Gary Greenberg, a political advocate and former state Senate candidate, has been pushing for the legalization of mobile sports betting for several years. He is a shareholder in Vernon Downs Casino Hotel, which would presumably bid for one of the skins under the legislative proposal.

“You cannot have the state competing with all New York casinos that are financially hurting. The (governor) was wrong to say he is not here to make money for casinos,” Greenberg said. “He is in office to help all businesses who are suffering and following his COVID restrictions.”

“The framework of the governor’s proposal is good,” he said. “Let’s get final details ironed out and get mobile sports betting up and running in New York.”

Ironing out those details — number of skins, exact split of the profits, how exactly the funds would be allocated — will likely take months and is subject to a great deal of further negotiation. The key players in the negotiation are already staking out positions. Senate Majority Leader Andrea Stewart-Cousins, when asked about the governor’s endorsement of sports betting expansion in the State of the State, said: “The conversations had in our conference have been around Sen. Addabbo’s proposals.”

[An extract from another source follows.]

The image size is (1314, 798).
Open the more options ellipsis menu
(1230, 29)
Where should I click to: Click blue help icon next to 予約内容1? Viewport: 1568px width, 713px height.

And Mujica said that expansion of sports betting would be far less likely if the administration’s proposal is not followed: “They’ve proposed bills in the past that haven’t been advanced. I think that this year if you’re just going to get, if it’s just $45 million for the state and $500 million is going to casinos, I think it’s not as likely. If you’re talking about a significant amount of revenue that can be used … I think the odds change significantly.”

Pretlow and Addabbo said their committees will vote out the bills within the next few weeks, but the matter will likely be taken out of their hands and handled as part of the broader conversation over the state’s budget, which is supposed to be passed by April 1.